O Ministério Público do Estado do Acre (MPAC), por meio do Grupo de Atuação Especial de Combate ao Crime Organizado (Gaeco), instaurou uma Notícia de Fato Criminal para apurar ameaças contra uma liderança indígena e a possível atuação de uma organização criminosa em uma comunidade localizada no município de Porto Walter.
Como parte das investigações, o MPAC realizou nesta terça-feira (14) uma visita à aldeia para colher depoimentos e reunir informações que irão subsidiar a elaboração de um relatório técnico sobre os fatos apurados.
Segundo as informações levantadas durante as apurações, os crimes investigados estariam inseridos em um contexto de criminalidade organizada. De acordo com o Ministério Público, facções criminosas buscam controlar as calhas fluviais da região para garantir rotas utilizadas pelo narcotráfico transnacional.

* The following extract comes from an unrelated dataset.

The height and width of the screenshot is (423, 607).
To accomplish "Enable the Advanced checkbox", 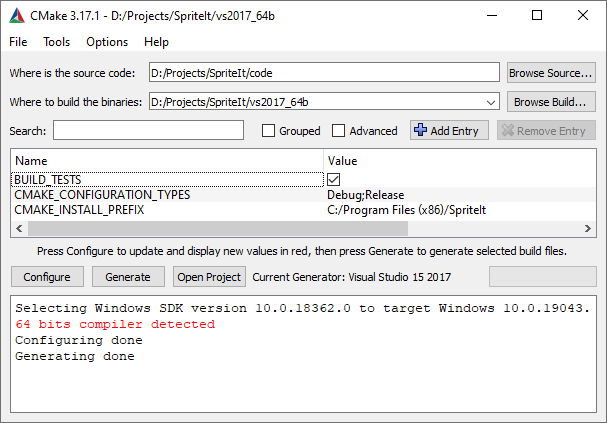I will point(338,131).
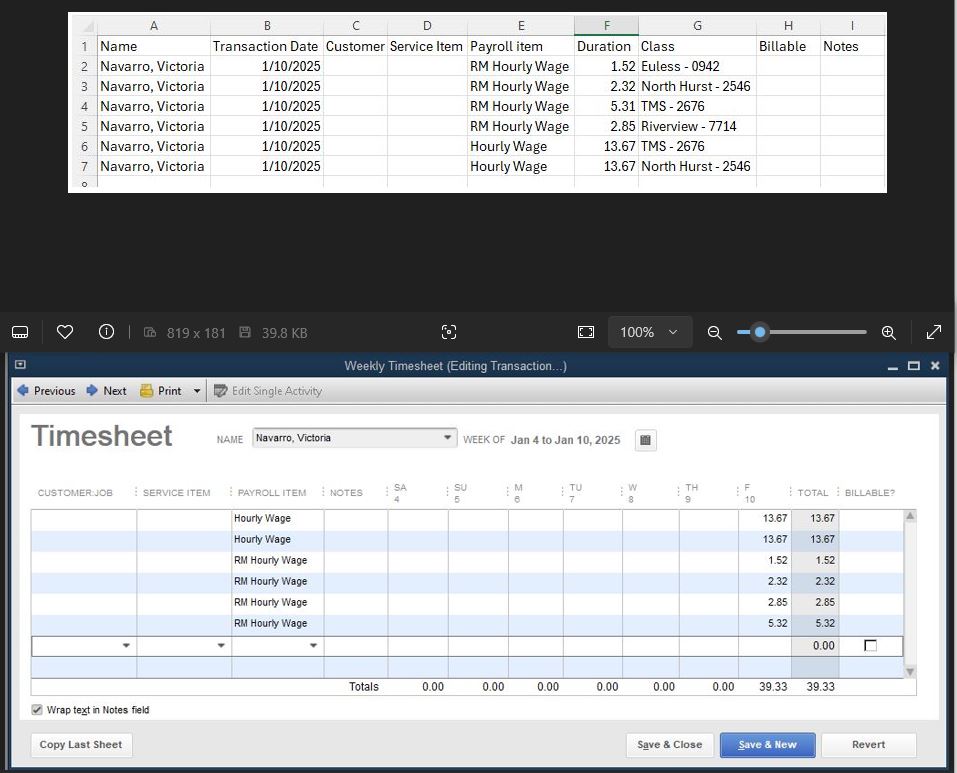957x773 pixels.
Task: Open the file info panel in Photos
Action: [x=106, y=331]
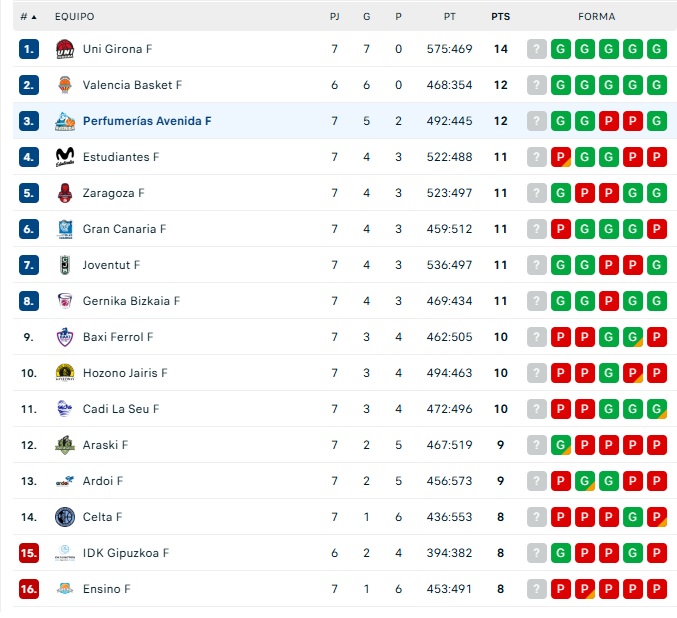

Ainda conforme os dados obtidos, a atuação desses grupos tem contribuído para um cenário de medo dentro das comunidades, além da cooptação de pessoas em situação de vulnerabilidade.
Durante a diligência, o MPAC ouviu lideranças indígenas e identificou possíveis autores de crimes como ameaça, furto qualificado, tráfico de drogas e promoção de organização criminosa.
Com a instauração da Notícia de Fato Criminal, o Gaeco determinou a adoção de novas medidas investigativas, incluindo a requisição de informações à Polícia Civil e o compartilhamento de dados de inteligência relacionados à atuação de facções criminosas na região.

O Ministério Público informou ainda que serão realizadas ações integradas com o Ministério Público Federal (MPF) e a Fundação Nacional dos Povos Indígenas (Funai) para reforçar a fiscalização e contribuir para a pacificação da área indígena.
As informações reunidas servirão de base para a atuação conjunta do MPAC com os órgãos de segurança pública. O Gaeco também mantém contato com a Polícia Civil de Porto Walter para aprofundar as investigações e buscar a responsabilização criminal dos envolvidos.